Capital gains of $5,340 (Line 13) come from Schedule D. As the stock market rose last year, the couple sold three holdings, recognized some gains and moved into other shares that they hope will be strong performers.

Their total income is $180,376 (Line 22).

Step 3 Above the line deductions

Next come two adjustments, often called above-the-line deductions. Both employers and employees, through withholding, contribute to Social Security and Medicare, and employers can deduct the contributions they make. So self-employed people, who pay both portions, are allowed to deduct the employer’s share.

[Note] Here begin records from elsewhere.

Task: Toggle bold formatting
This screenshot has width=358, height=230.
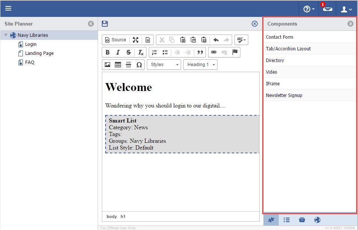Action: [x=107, y=52]
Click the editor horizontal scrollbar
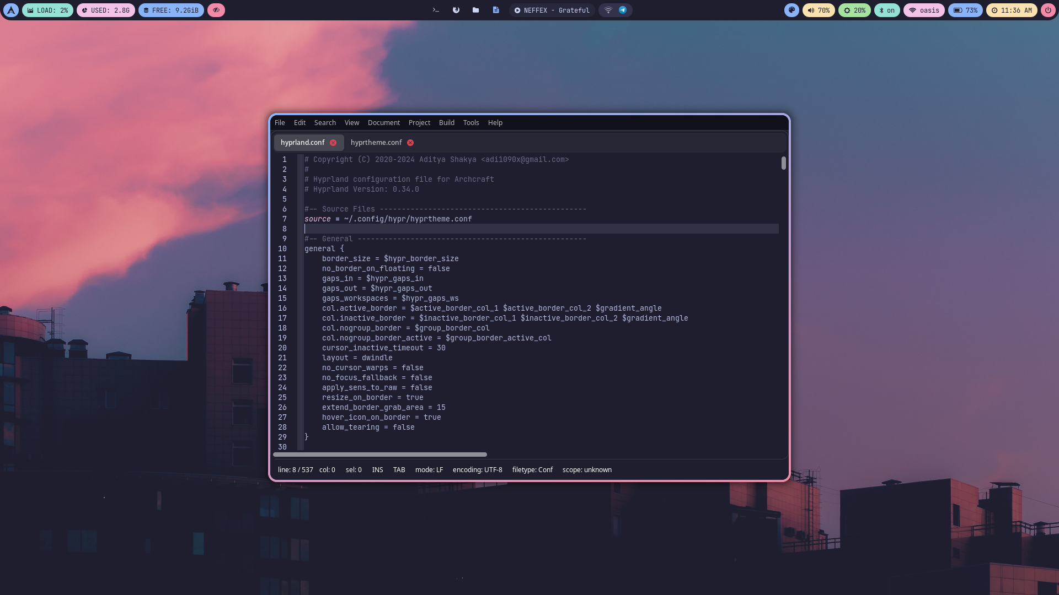Viewport: 1059px width, 595px height. point(380,455)
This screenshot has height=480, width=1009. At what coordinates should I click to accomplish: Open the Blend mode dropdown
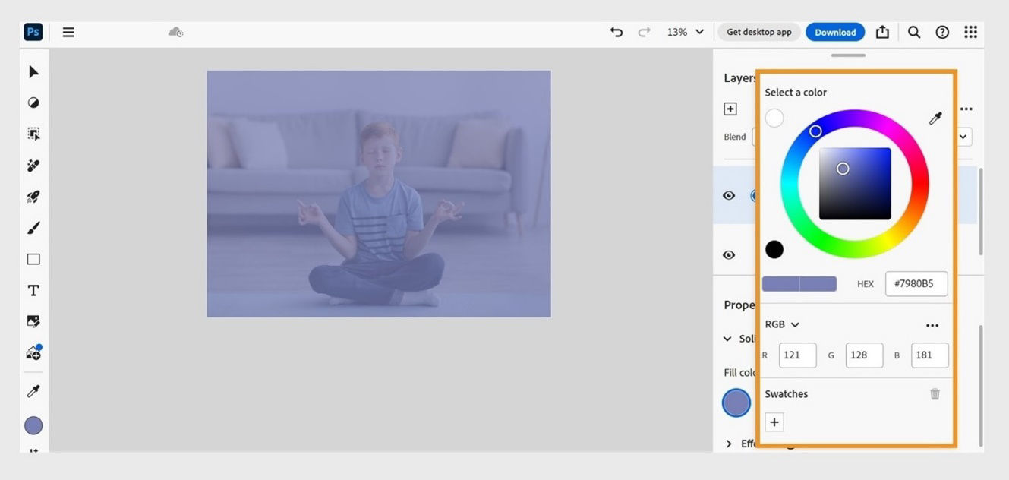pyautogui.click(x=962, y=137)
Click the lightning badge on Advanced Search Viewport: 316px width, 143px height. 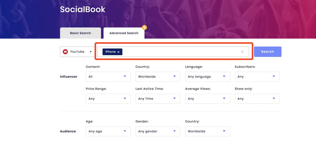(x=144, y=27)
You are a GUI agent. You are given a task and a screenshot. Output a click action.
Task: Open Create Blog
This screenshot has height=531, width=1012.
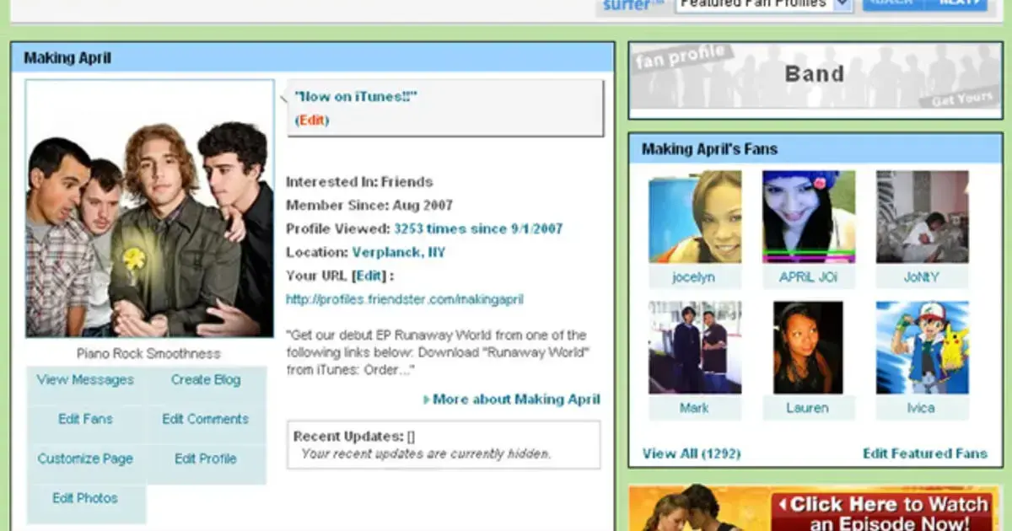206,380
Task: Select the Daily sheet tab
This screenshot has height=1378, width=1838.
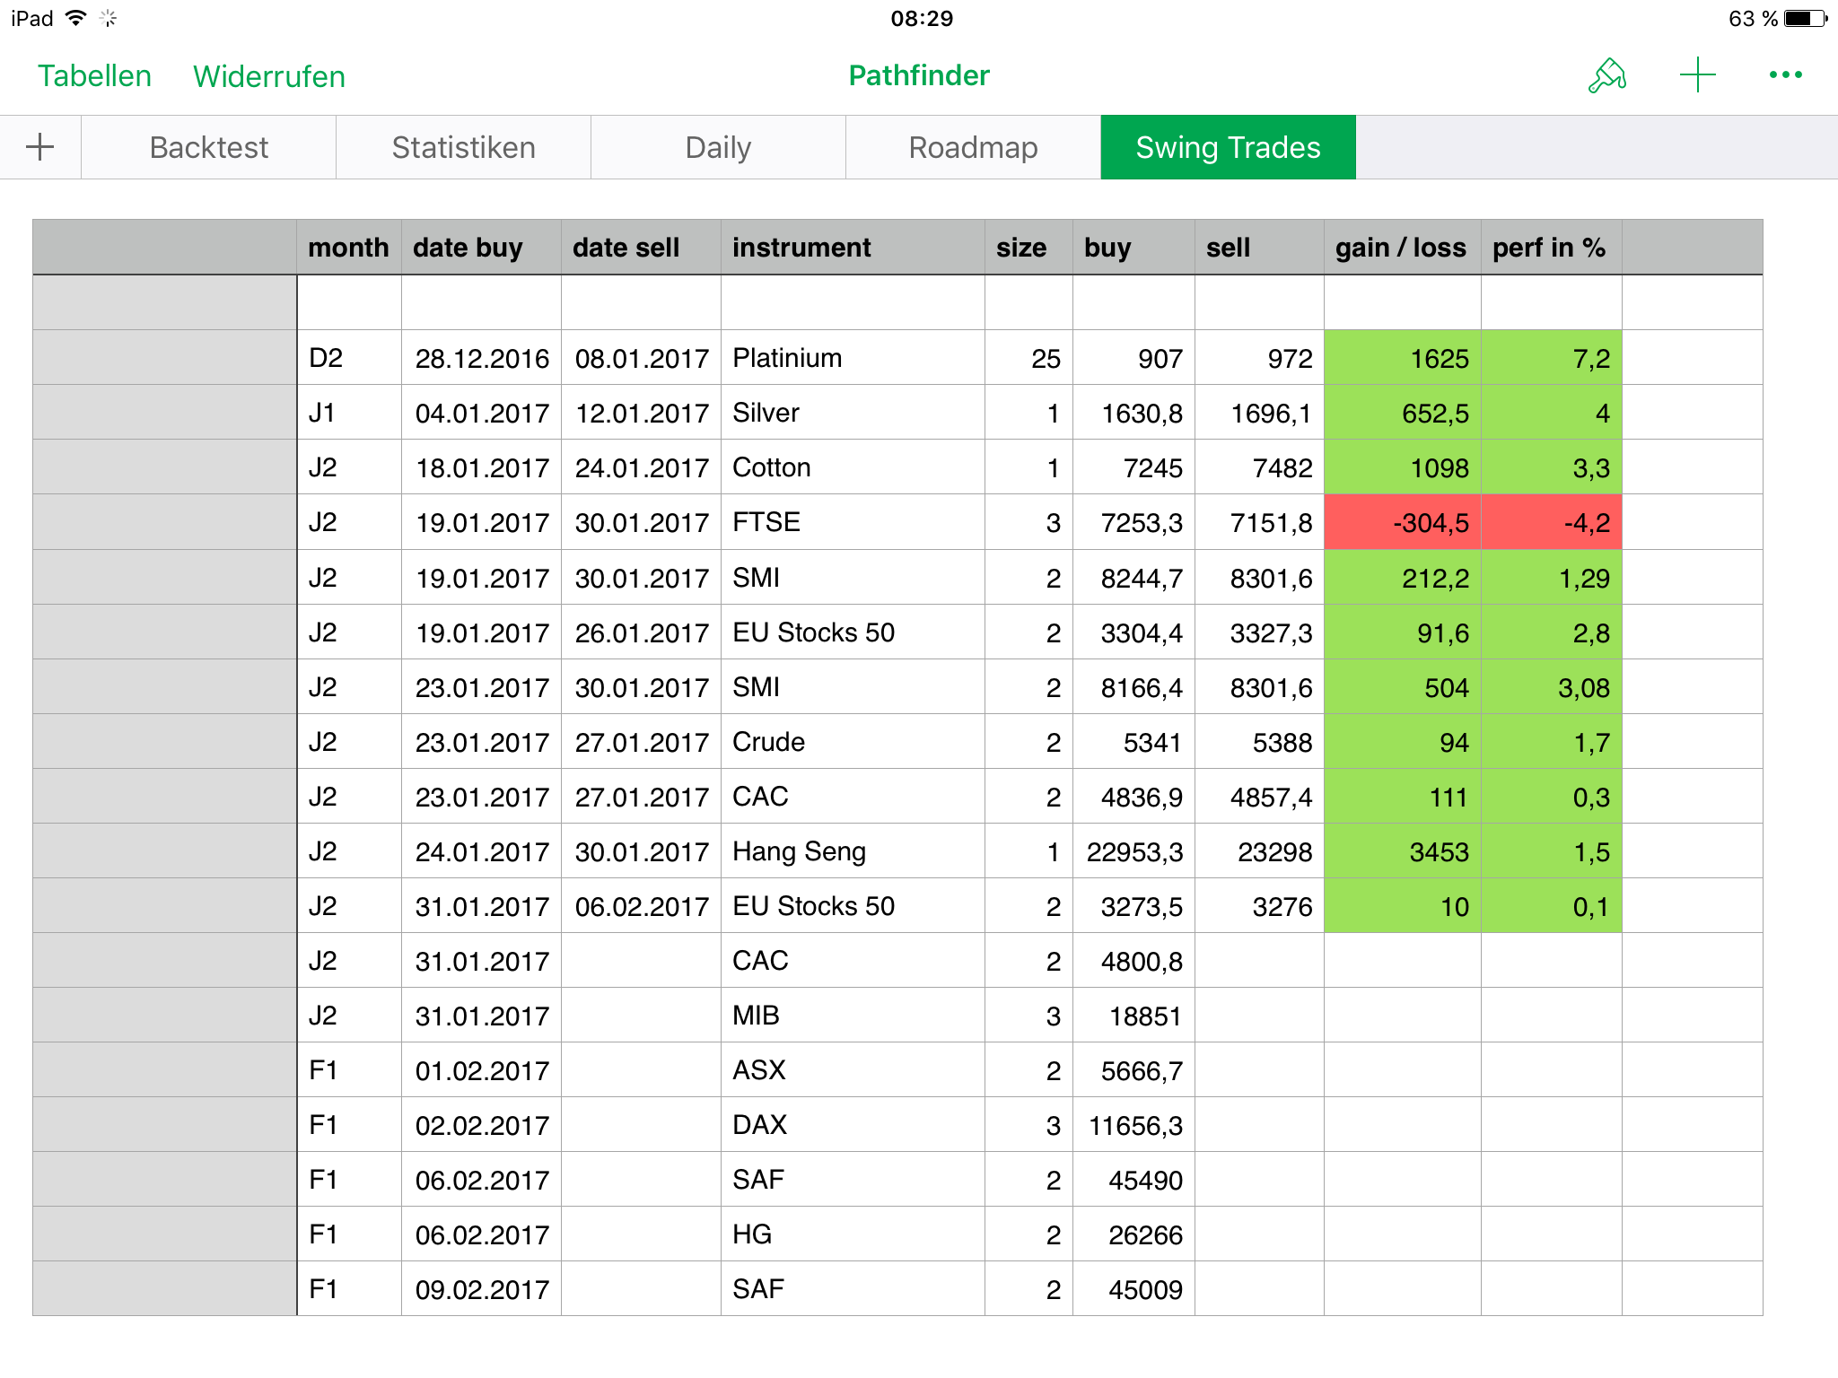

Samuel’s deduction is $6,556 (Line 27). On Line 28 is $17,247 for his self-employed pension plan. Employed people who do sideline consulting or freelance work may also take similar deductions, or adjustments. The couple’s adjusted gross income, $156,573, is on both Lines 37 and 38. Adjusted gross income is important because it affects many other numbers; it limits some deductions and credits and is often the starting point for state returns.

Step 4 Credits and the bottom line

After itemized deductions of $36,938 (Line 40, from Schedule A) and five personal exemptions worth $19,500 (Line 42), the couple’s taxable income is $100,135 (Line 43). The regular tax on that is $16,285 (Line 44).

An enormous complication in the tax code is that taxpayers are expected to calculate their regular tax, then calculate the alternative minimum tax — which denies personal exemptions and certain other tax breaks, notably the deduction for state and local taxes — and pay whichever is higher. Line 45 is blank on this return because TurboTax performed the dual calculations and found that the Taxpayers were not liable for the AMT.

Next are credits, which reduce taxes dollar-for-dollar. That makes credits much more valuable than deductions, which reduce taxes only at a taxpayer’s marginal rate, 25 percent for this couple. The Taxpayers claim credits of $1,500 (Line 49) and $1,000 (Line 66), both from Schedule 8863 for Cyril’s college costs.

Self-employment tax of $13,111 (Line 56) comes from Schedule SE. Taxes of $10,500 were withheld from Felicity’s salary (Line 62). Samuel, being self-employed, wasn’t subject to withholding, so they paid quarterly estimated taxes of $16,000 (Line 63) to cover his earnings and their other income — interest, dividends and capital gains.

The bottom line is that they owe $396 (Line 76). Many people would be disappointed not to get a refund. Others would be pleased: They calculated their estimated payments carefully and didn’t give the Treasury an interest-free loan.